Avelino: The Vendors’ Market

I started walking from the Smiths’ house at 3:15 this morning to meet Greg and head up to Etelvina’s home. Etelvina owns a tienda in a neighborhood a ways up the volcano. To serve her customers fresh meat and produce every day she leaves her home at 4am to shop at Arequipa’s biggest (and cheapest) open-air market: Avelino.

Our eagerness to accompany Etelvina at 4 in the morning both pleased and perplexed her. There’s no reason to go shopping this early unless you’re a small business owner, and your business depends on buying low and selling high. Avelino is a vendors’ market; it supplies both bodega owners and the smaller, neighborhood open-air markets throughout the city. It costs Etelvina to get to Avelino every morning (about 1 USD, round-trip). In turn, she buys in bulk at a lower price. Her customers pay a premium (really just a slight mark-up), trading the lower prices for convenience. Etelvina’s dedication guarantees high quality.

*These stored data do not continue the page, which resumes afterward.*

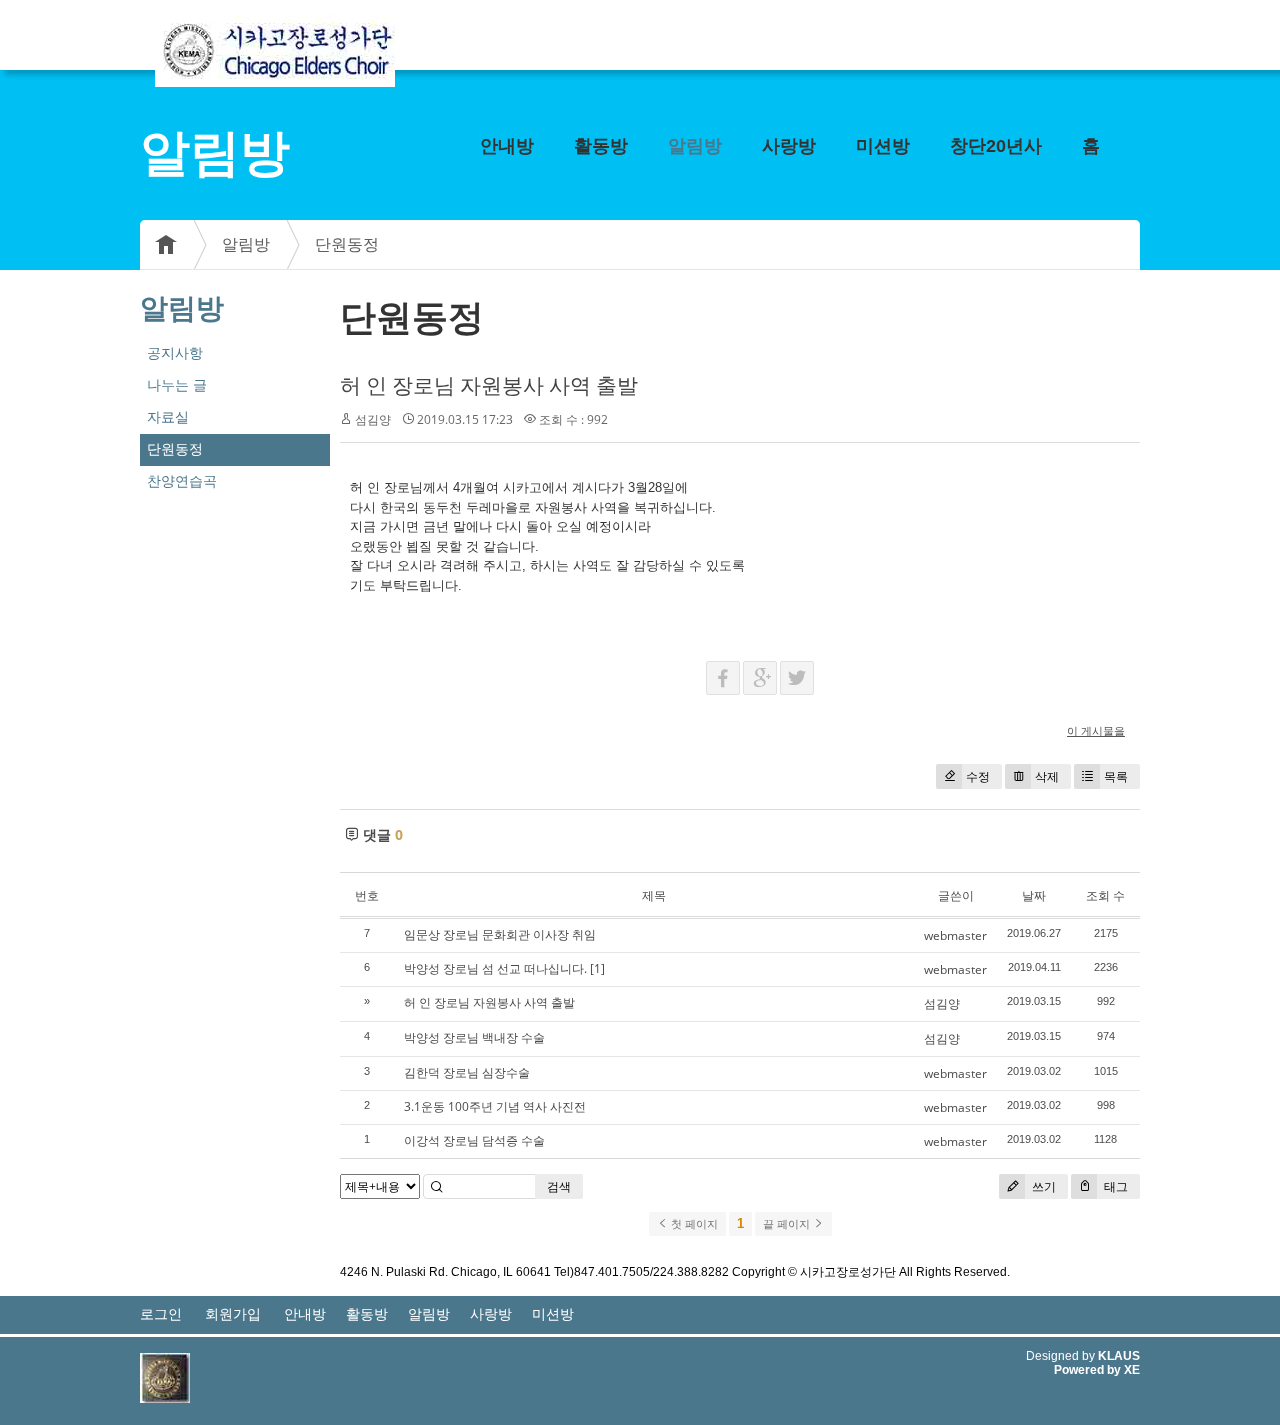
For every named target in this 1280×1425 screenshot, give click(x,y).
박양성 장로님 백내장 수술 (474, 1037)
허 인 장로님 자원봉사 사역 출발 (489, 385)
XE (1132, 1370)
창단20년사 (996, 146)
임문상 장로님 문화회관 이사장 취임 (500, 934)
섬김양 (942, 1003)
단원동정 (347, 244)
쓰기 (1042, 1186)
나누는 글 (177, 385)
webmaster (955, 935)
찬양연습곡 (182, 481)
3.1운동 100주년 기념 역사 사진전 (495, 1106)
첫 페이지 (693, 1224)
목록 (1116, 776)
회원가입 (233, 1314)
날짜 (1034, 895)
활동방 (601, 146)
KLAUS (1119, 1356)
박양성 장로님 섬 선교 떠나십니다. (495, 968)
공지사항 (175, 353)
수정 (978, 776)
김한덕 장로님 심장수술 (467, 1072)
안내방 (507, 146)
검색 (559, 1186)
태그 (1114, 1186)
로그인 (161, 1314)
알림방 (695, 146)
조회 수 (1105, 895)
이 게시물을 (1096, 730)
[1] (597, 968)
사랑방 (789, 146)
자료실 (168, 417)
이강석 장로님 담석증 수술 (474, 1140)
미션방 (883, 146)
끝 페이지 (788, 1224)
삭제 (1047, 776)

It is this part of the economy—in a city of 1,000,000 people with hundreds (thousands?) of bodegas—that fascinates me.

We piled into a colectivo for the ride down. All of the public transportation that runs this early is meant specifically for shop-owners and merchants; otherwise the streets are empty. This makes for an easy, traffic-free ride through the city’s central district.

Twenty minutes later we arrived at Avelino, hopped out of the cab, and got to work. The last trucks had just finished unloading their cargo and the vendors were just setting up shop. Etelvina interacts with the same shop-owners every morning. They refer to each other as “Casero” and “Caserita,” designations that solidify her status as a “regular.”

On the grocery list this morning:

  • a bagful of plucked chickens
  • several cuts of beef (cut with a hack saw; prepped with a vertical saw)
  • an assortment of fruits and vegetables
  • eggs (20 dozen or so)
  • rice (110 lbs)
  • soda, and
  • grocery bags

Etelvina navigated the market like a champ. Listening to her interactions was fascinating. Even more impressive is how she accomplishes this shopping trip solo every morning.

Her system: from stand to stand, she fills up big reusable grocery bags. Each time that she gets to her max carrying capacity, she drops it off by a lady she knows who lets her temporarily store her purchases by her stand. After repeating this six or seven times, she hires a carretero (a man with a moving dolly) to go with her to get the monster bag of rice. The carretero follows her back to where she stored the rest of her purchases, loads them up, ropes them up (the rope is conveniently built in to the dolly), and they head out to the street. Etelvina quickly finds a fellow shop-owner from her same neighborhood (with whom she can share a colectivo) and they’re off.

We were back at Etelvina’s home with groceries unloaded by 5:40. It was just starting to get light outside. The whole operation was smooth and impressive, the result a long history of savvy negotiating and networking.

What was for us a morning of “participant observation” for the fun of it was for Etelvina a daily business trip that sustains her livelihood—all before sunrise.


PS - A tienda, or bodega (boh-DEH-gah), is a small grocery/convenience store. They’re located on every street corner throughout the city, offering neighborhoods an alternative to small, local open-air markets which are usually only open before lunch. The super-market (think Wal-mart, Target, Kroger, etc.), though it exists, is still new. This sector is dominated by Chilean retail chains, such as Metro, Tottus, and Saga Falabella (a department store).